La question de cohérence dans l’engagement envers les communautés LGBTQIA+ est cruciale. Entre le simple affichage de soutien et une réelle implication, le fossé peut être grand. Rester vigilant·e face aux sirènes de l’opportunisme, qui exploitent parfois la cause pour des intérêts personnels, est essentiel. Seule une action sincère et constante, allant au-delà des mots et des apparences, peut véritablement soutenir l’inclusion et l’égalité. Surfer sur la vague arc-en-ciel ne suffit pas ; il faut un engagement profond et authentique pour créer des environnements sûrs et inclusifs. La cohérence entre les discours et les actions est la clé d’une véritable démarche inclusive. L’hypocrisie de la façade « friendly/sympathisant·e·s », où les gestes concrets font défaut derrière les discours pompeux, est une forme de tromperie préjudiciable.

À l’instar de ces grandes compagnies qui se targuent de faire de grands gestes pour l’environnement alors qu’elles polluent les cours d’eau, évitons de nous cacher derrière les symboles LGBTQIA+ pour masquer nos pratiques potentiellement oppressives.

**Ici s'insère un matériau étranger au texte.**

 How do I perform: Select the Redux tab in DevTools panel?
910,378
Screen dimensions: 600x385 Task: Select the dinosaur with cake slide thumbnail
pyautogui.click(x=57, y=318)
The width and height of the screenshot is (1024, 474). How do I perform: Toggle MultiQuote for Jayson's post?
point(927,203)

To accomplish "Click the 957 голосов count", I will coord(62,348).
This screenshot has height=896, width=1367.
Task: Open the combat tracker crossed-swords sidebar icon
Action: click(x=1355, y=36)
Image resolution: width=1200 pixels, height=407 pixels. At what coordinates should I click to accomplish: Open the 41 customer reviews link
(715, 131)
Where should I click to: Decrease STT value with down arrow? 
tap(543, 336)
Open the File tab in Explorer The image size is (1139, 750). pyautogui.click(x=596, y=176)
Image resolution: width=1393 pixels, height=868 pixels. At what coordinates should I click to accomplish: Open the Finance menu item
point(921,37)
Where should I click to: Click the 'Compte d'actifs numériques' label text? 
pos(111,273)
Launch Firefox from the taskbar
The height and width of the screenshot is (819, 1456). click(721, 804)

Les détails révèlent souvent la sincérité d’une démarche d’inclusivité. Des actions concrètes, telles que des formations appropriées et une réflexion approfondie sur l’inclusion, sont essentielles pour soutenir réellement les communautés LGBTQIA+. La récupération opportuniste des esthétiques et des luttes LGBTQIA+ par des entités plus puissantes est une réalité décevante. Face à cela, la préservation de la singularité des voix LGBTQIA+ autonomes est primordiale. Rester fidèle à ses convictions et résister à la dilution de son message dans un océan de couleurs superficielles demande un engagement personnel et collectif. La représentation véritable et diversifiée est essentielle pour une réelle inclusion des communautés LGBTQIA+.